• [TASK ITEM]
Drop all pictures and repeat exactly the lines from the line holding "Viewport: 800px width, 412px" through the end of the records.

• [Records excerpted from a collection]
****************

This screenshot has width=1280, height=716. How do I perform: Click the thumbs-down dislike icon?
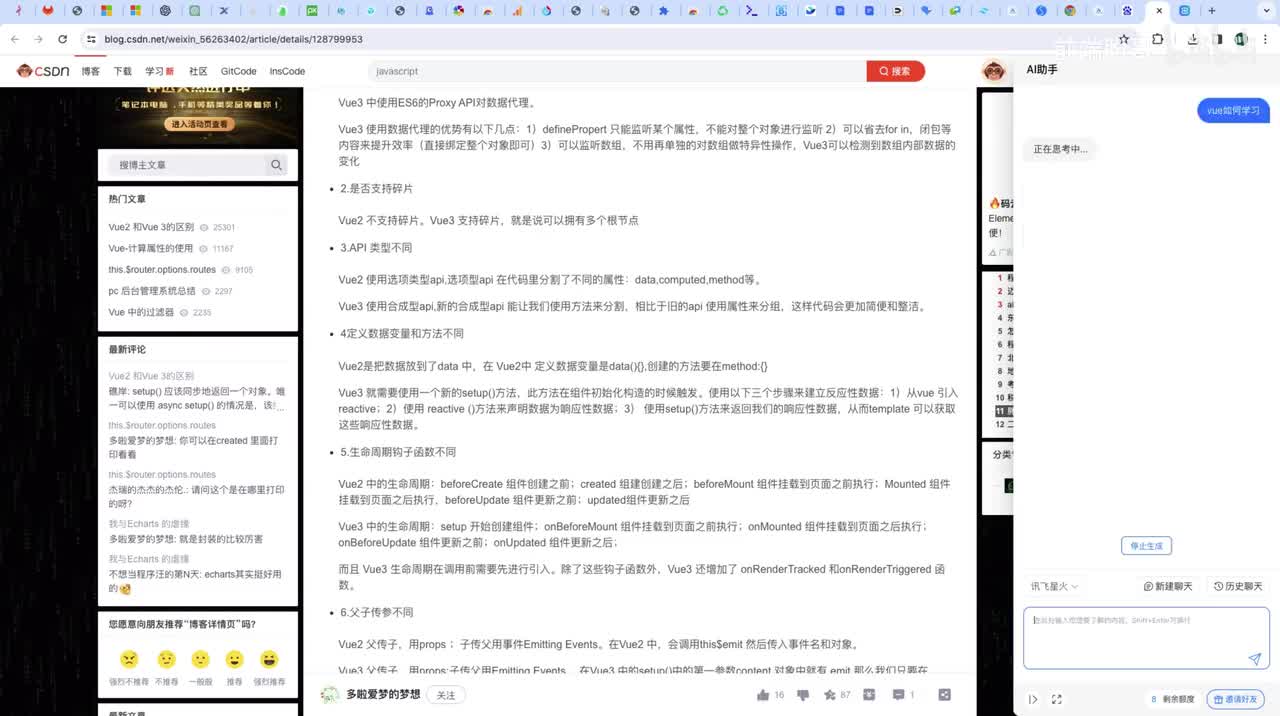coord(802,695)
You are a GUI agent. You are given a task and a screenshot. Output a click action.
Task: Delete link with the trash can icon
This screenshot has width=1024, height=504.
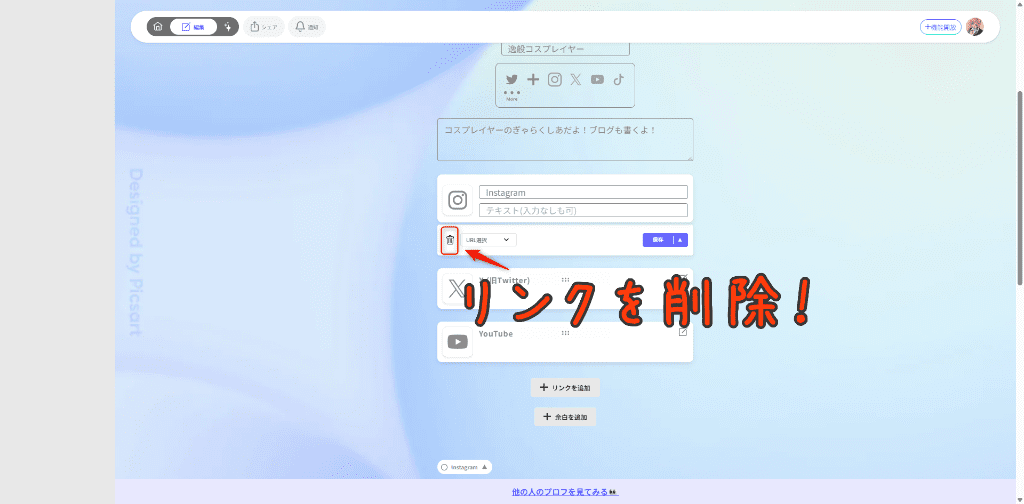point(450,240)
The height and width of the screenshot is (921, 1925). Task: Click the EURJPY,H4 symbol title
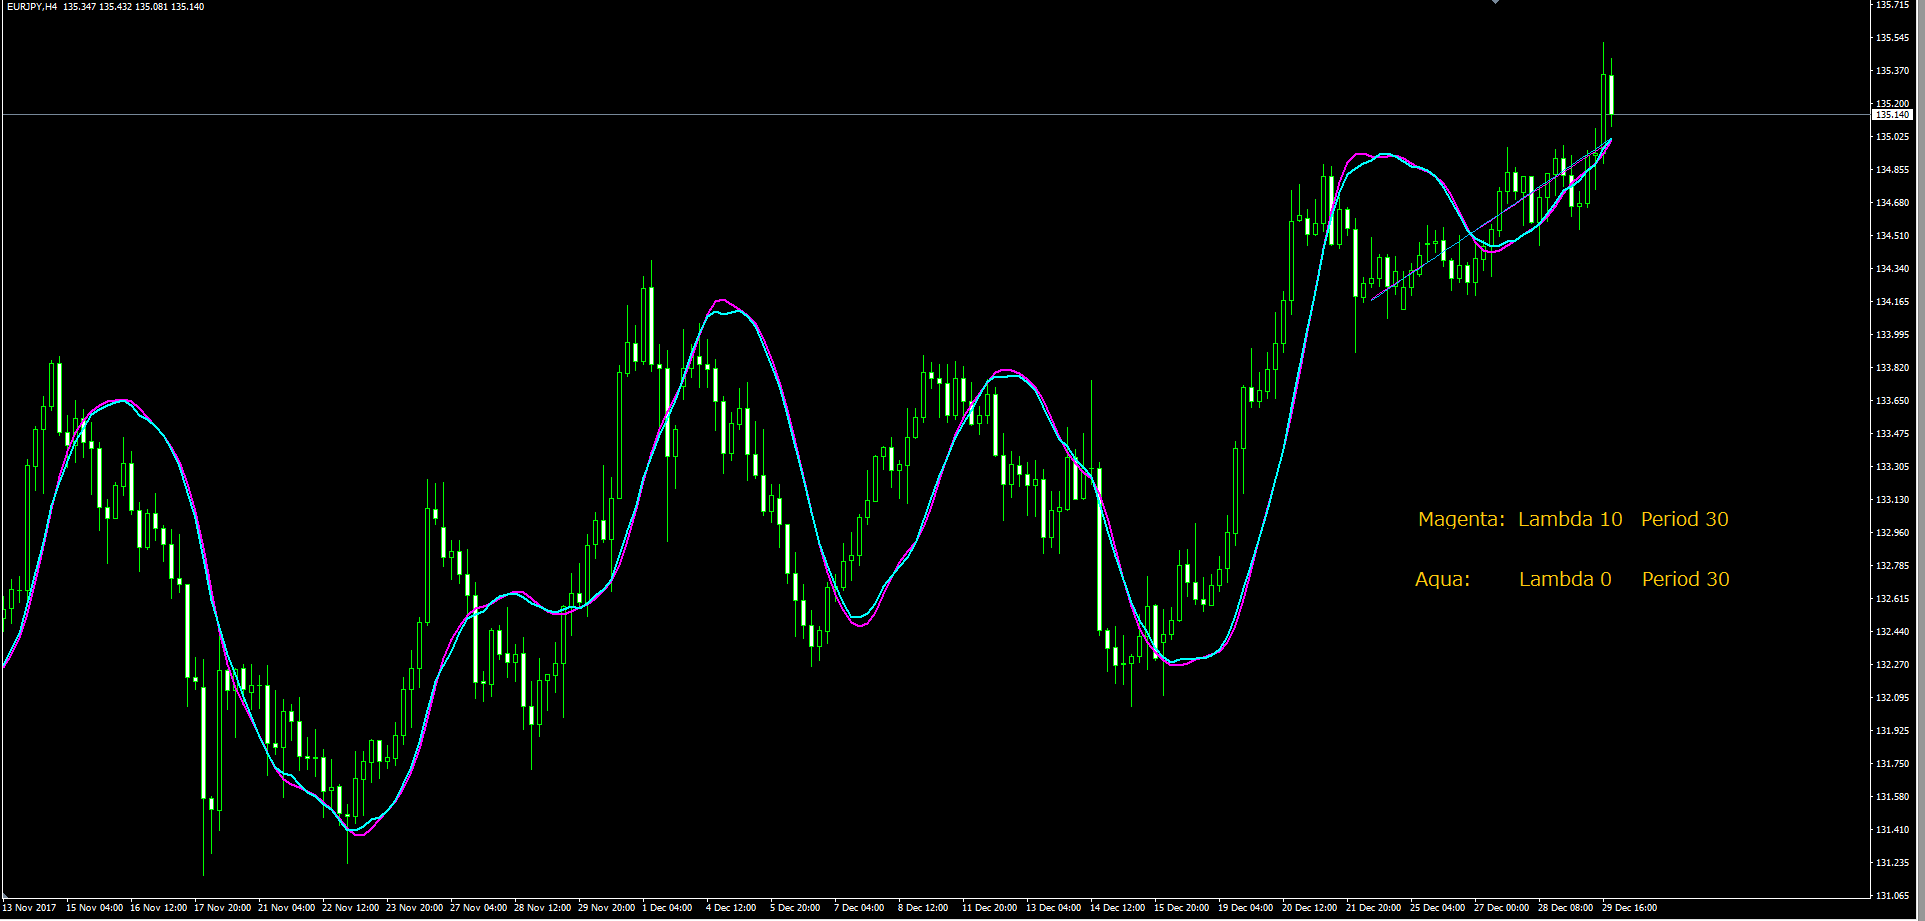tap(31, 7)

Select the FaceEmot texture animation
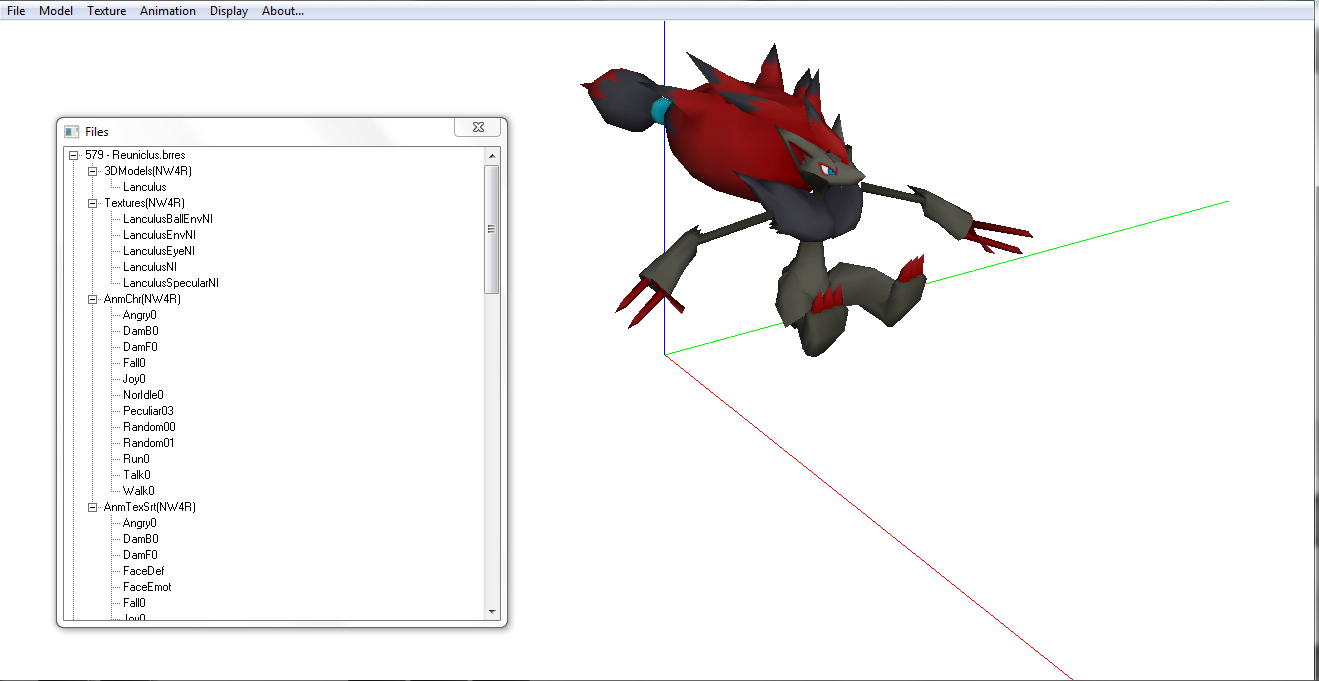(x=147, y=587)
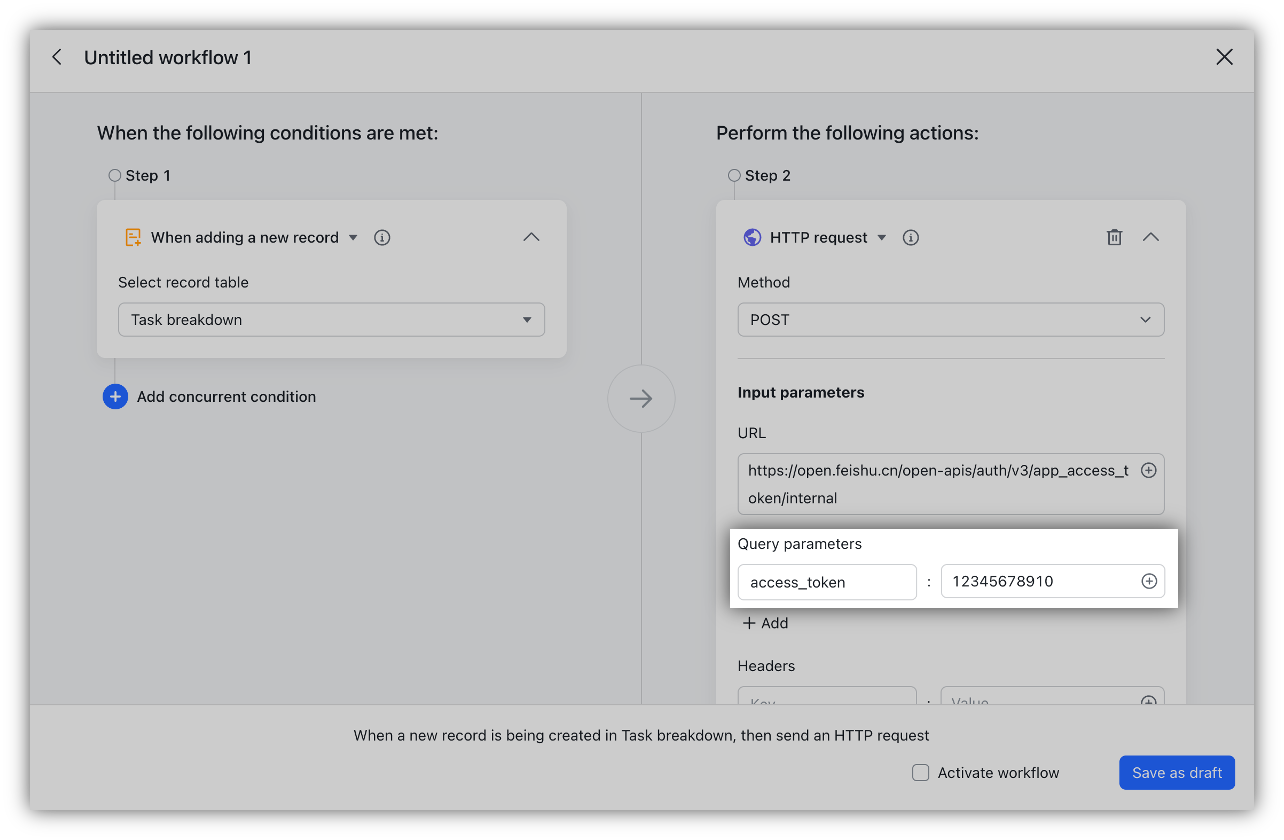
Task: Collapse the HTTP request action card
Action: 1151,237
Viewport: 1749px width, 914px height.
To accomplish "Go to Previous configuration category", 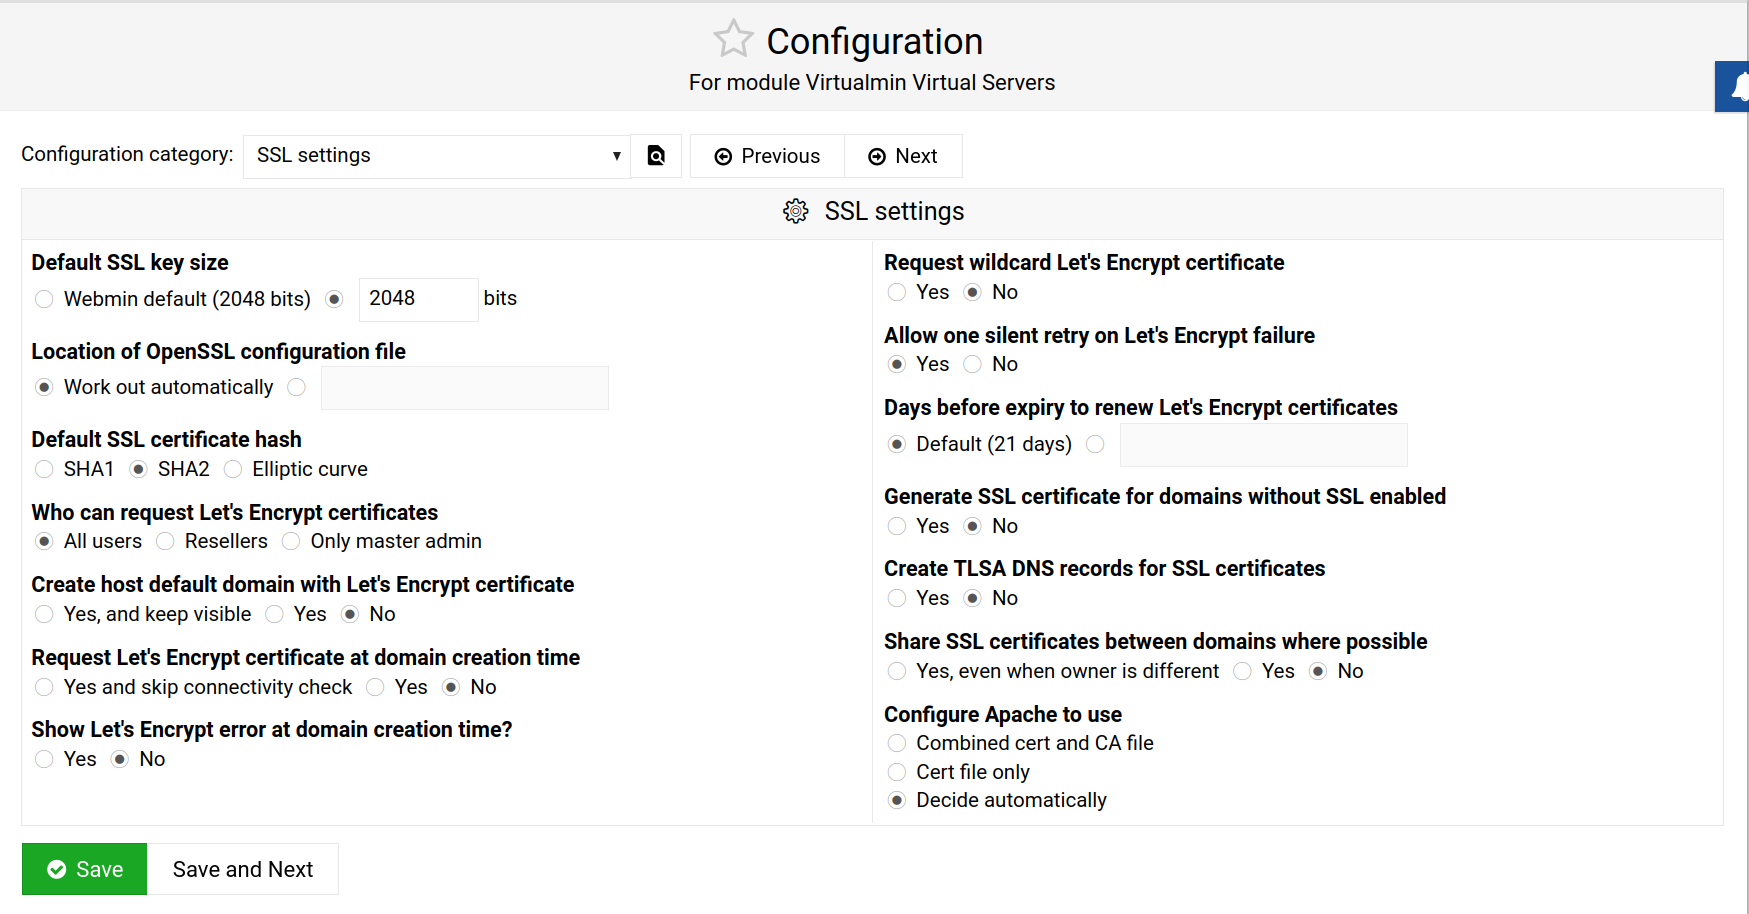I will click(767, 156).
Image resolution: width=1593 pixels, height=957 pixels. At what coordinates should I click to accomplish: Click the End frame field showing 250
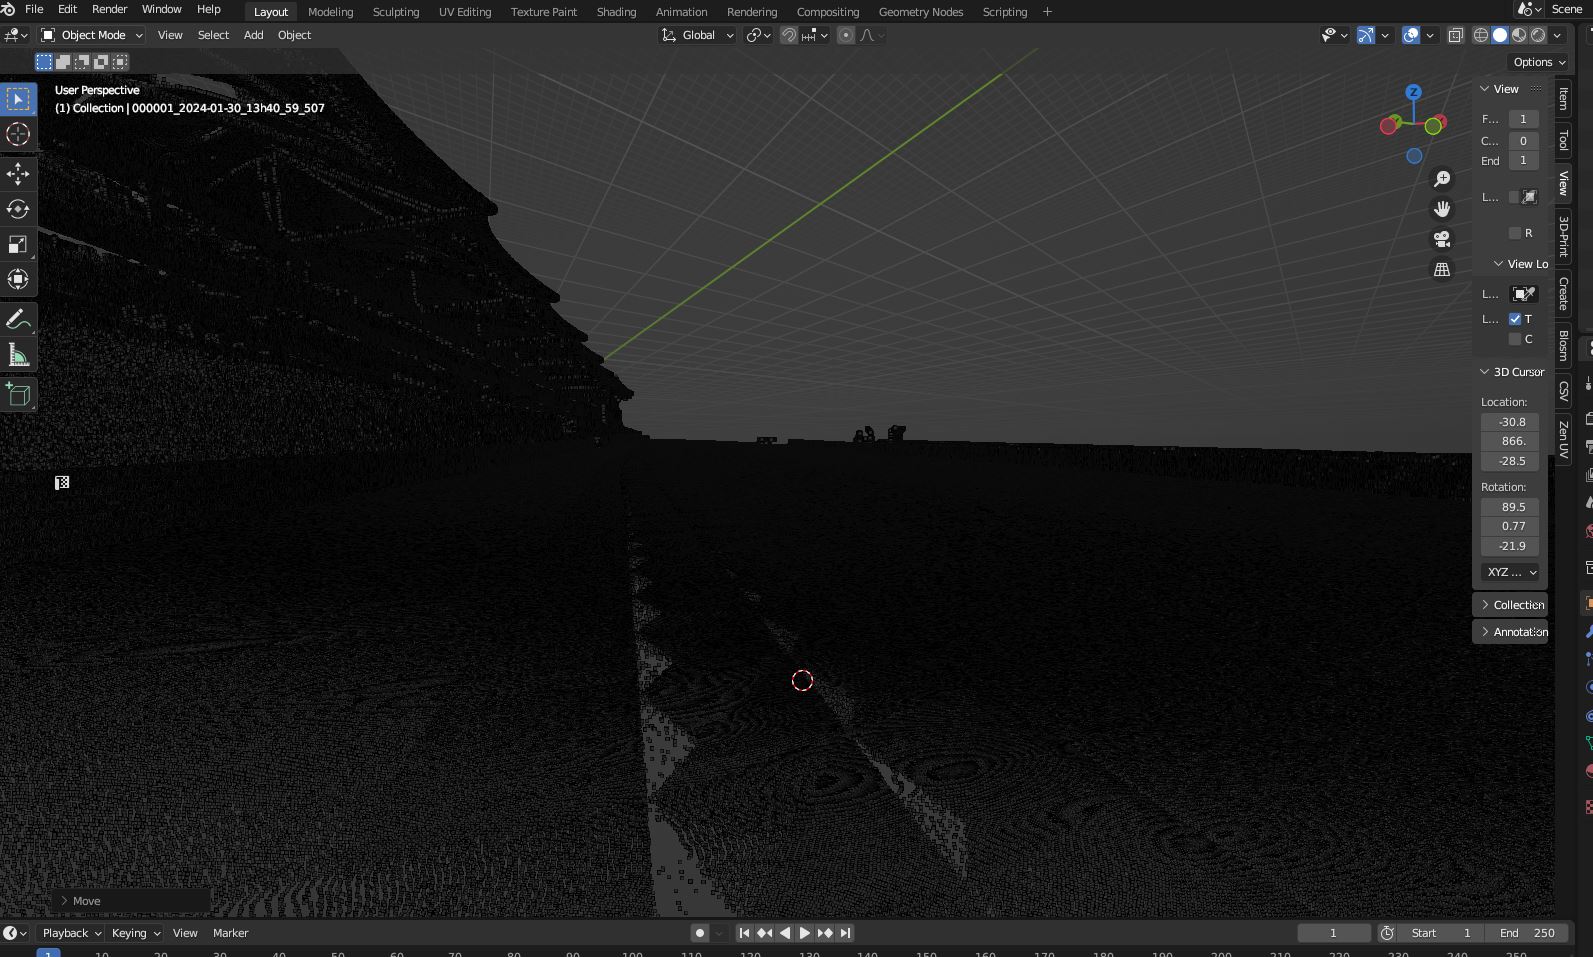point(1528,933)
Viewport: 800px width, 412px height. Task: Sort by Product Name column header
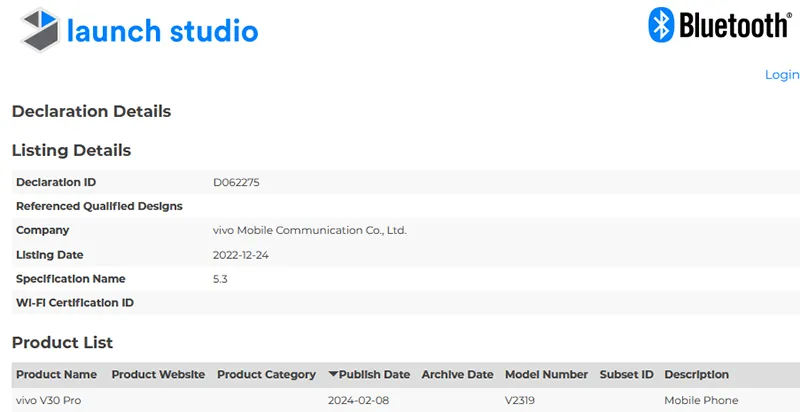(56, 374)

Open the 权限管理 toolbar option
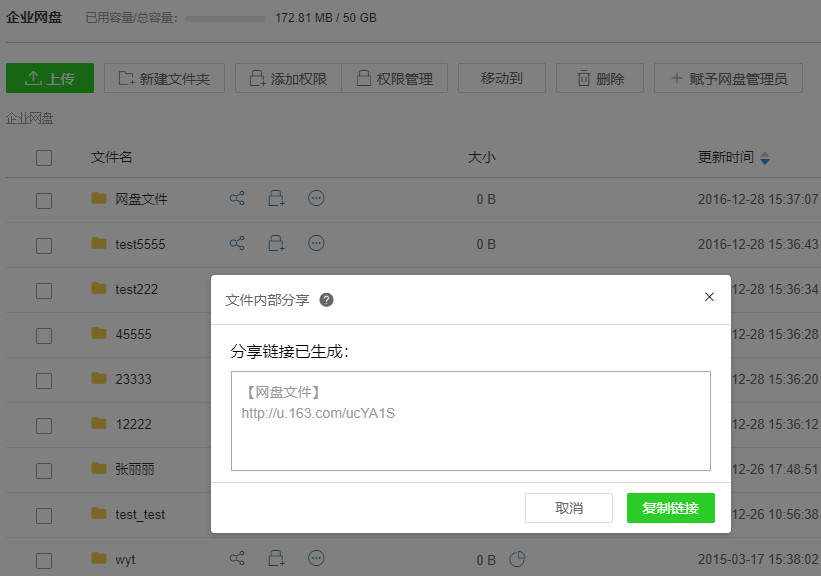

****************

• [TASK ANSWER]
Viewport: 800px width, 412px height. Task: Sort by Product Name column header
(56, 374)

Open the 权限管理 toolbar option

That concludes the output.